**SOURCE TEXT:**

"""

FoxtrotUniform has asked for the wisdom of the Perl Monks concerning the following question:

Monks,

I've recently been asked to make some changes to a script I wrote several months ago. The script generates an input file for a statistics package we use, and as we discover limitations in the package, the script has to be changed. The problem isn't terribly difficult: the script outputs lines of arbitrary length (for this problem, length is measured in variables, not characters), and must be modified to output lines of N variables or fewer. So if N is 4:

# current output directive: v0 v1 v2 v3 v4 v5 # desired output directive: v0 v1 v2 v3 directive: v4 v5

Not terribly difficult. But these projects are usually refactors, not rewrites, and need to be done MFP. So mucking with the data structure isn't an option. What I've done so far is to convert a simple:

print "directive: "; for my $var (@vars) { print munge_var($var), " "; } print "\n";
and hacked on some counting:
my $v_count = 0; print "directive: "; for my $var (@vars) { print &munge_vars($var), " "; $v_count++; if($v_count == $LIMIT) { print "\ndirective: "; $v_count = 0; } } print "\n";

Ugh. But it gets the job done, even early in the morning before my first cup of coffee.

"""

**EXERCISE INSTRUCTIONS:** Repeat the Perl Monks post word for word between "# current output" and "cup of coffee.", inclusive.

**PROVIDED INFORMATION:**
"""

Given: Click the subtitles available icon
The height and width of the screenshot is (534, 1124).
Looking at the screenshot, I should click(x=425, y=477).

"""
"""

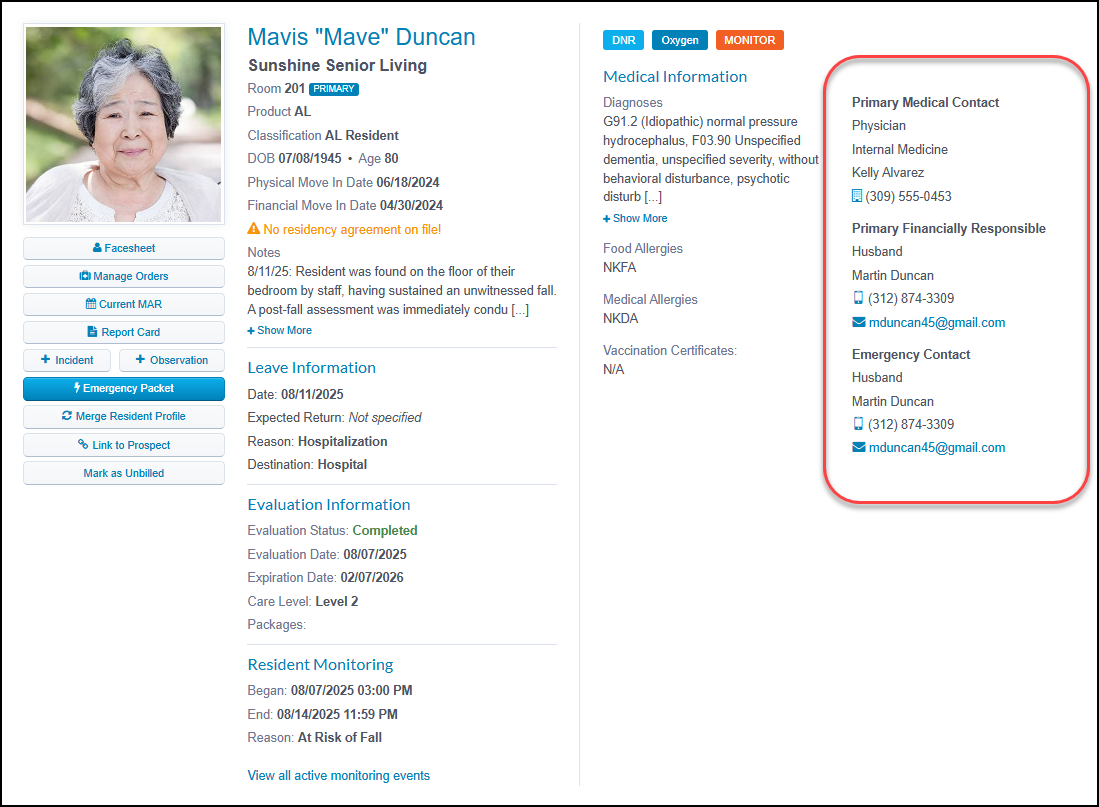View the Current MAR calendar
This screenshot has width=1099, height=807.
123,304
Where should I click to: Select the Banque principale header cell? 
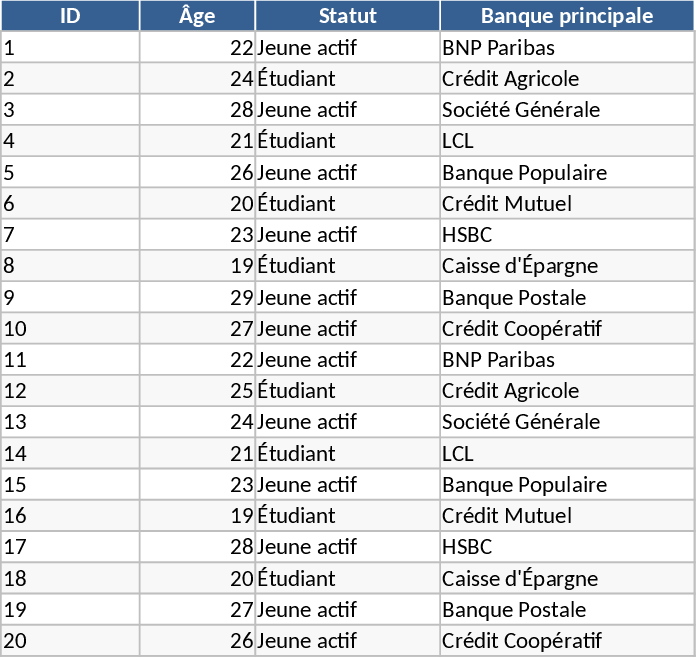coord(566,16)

"""

**IN RESPONSE:**
# current output directive: v0 v1 v2 v3 v4 v5 # desired output directive: v0 v1 v2 v3 directive: v4 v5

Not terribly difficult. But these projects are usually refactors, not rewrites, and need to be done MFP. So mucking with the data structure isn't an option. What I've done so far is to convert a simple:

print "directive: "; for my $var (@vars) { print munge_var($var), " "; } print "\n";
and hacked on some counting:
my $v_count = 0; print "directive: "; for my $var (@vars) { print &munge_vars($var), " "; $v_count++; if($v_count == $LIMIT) { print "\ndirective: "; $v_count = 0; } } print "\n";

Ugh. But it gets the job done, even early in the morning before my first cup of coffee.